“‘My Father, if it is possible, may this cup be taken from me. Yet not as I will, but as you will.’” (Matthew 26:39).
My second son does not like to go to school. He does not really hate school once he gets there, but he really really dislikes the idea of school.
And this means that every single school-day morning, that child wakes up, gets out of bed and spends a little bit of time really hating school.
And that means that he sort of dreads school every morning.
And I have been thinking about that myself, because I do not much like waking up on a Monday morning to go to work. So I understand what it is like – in a way – to not want to do the things that need to be done in a day. I can also understand what it is like to be able to manage them quite well once I am in the experience itself. After all, despite struggling a little on a Monday morning, I am still able to function and work and get the things done that need to be done each day and week.
And I have been reflecting on that as I have been reflecting on the words of my Beloved in the Graden of Gethsemane on the eve before He died… “Going a little farther, He fell with His face to the ground and prayed, ‘My Father, if it is possible, may this cup be taken from me. Yet not as I will, but as you will.’” (Matthew 26:39).
And it occurs to me that all of these little things that I do are just a replica of that.
It is true that I am not going through the Passion and Death of My Lord, but what is equally true is that if I use the little trials that are sent to me, I can practice that walk to Calvary in very small things. And perhaps, when He was walking on that day twenty centuries ago, Christ Himself thought of me and my little practice and the thought of that gave Him some microscopic crumb of comfort?

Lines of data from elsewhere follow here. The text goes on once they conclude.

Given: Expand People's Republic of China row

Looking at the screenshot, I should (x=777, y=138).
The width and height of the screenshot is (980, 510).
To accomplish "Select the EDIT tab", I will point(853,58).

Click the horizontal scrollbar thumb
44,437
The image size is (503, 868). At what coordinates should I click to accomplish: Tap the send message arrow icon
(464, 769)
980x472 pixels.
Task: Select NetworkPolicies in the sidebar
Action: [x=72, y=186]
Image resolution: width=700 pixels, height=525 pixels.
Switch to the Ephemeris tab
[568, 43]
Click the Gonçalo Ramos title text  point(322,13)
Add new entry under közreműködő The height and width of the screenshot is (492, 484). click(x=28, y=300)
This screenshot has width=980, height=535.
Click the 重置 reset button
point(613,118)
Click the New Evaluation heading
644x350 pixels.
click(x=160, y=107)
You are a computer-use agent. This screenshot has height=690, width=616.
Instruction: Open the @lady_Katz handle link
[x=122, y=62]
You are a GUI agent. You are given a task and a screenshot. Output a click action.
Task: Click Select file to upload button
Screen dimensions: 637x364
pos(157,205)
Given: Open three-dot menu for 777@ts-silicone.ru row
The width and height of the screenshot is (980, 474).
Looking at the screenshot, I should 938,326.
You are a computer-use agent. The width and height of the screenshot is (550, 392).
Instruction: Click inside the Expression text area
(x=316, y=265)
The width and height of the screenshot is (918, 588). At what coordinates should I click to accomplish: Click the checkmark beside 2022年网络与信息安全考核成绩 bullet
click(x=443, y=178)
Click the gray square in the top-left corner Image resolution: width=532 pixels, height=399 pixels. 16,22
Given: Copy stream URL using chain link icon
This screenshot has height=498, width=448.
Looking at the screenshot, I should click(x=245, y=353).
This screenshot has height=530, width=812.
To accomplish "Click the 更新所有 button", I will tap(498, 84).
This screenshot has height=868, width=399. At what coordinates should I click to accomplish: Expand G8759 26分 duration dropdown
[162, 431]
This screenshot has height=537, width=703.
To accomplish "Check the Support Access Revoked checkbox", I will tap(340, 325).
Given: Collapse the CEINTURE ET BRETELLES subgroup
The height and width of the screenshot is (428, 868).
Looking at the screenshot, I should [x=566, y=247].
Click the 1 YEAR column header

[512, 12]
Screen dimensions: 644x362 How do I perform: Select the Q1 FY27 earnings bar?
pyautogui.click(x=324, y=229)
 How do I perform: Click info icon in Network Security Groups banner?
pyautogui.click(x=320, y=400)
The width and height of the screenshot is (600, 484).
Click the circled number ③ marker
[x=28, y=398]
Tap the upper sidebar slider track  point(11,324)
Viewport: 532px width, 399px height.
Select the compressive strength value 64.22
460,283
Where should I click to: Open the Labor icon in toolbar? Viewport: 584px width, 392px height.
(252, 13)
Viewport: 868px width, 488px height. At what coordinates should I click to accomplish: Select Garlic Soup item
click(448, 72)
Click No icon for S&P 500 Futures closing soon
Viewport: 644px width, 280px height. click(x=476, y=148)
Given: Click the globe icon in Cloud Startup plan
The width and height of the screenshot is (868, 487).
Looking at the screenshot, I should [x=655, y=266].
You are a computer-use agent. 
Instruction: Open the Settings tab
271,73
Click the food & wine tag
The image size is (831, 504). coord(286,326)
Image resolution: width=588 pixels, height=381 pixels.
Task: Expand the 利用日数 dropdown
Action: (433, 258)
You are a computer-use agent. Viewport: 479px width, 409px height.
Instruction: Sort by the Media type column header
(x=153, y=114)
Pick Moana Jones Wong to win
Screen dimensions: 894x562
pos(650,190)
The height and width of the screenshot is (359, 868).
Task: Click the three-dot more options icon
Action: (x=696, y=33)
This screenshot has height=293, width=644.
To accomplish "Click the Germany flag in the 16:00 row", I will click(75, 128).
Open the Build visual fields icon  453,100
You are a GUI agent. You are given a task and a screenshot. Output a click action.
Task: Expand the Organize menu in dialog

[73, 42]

And I have been thinking about this as I have been thinking about my son and his rejection of school. For this experience of school is for my little boy a small way that he can practice the sacrifice required of Calvary. And to attain Heaven, we will all need to walk through Calvary. So, either we will learn to walk through Calvary with these little things or we will not be prepared to walk through that road when the big trials come.
And perhaps that is the whole reason why my son does not want to go to school and why I find Monday mornings so very difficult/ Perhaps that is a little Grace from God so that when the big things come, we will have built up a bit of a stockpile of Grace to help us along the way…
For with prayer, I stand on Holy Ground where everything is clear. Here. At the Foot of the Cross.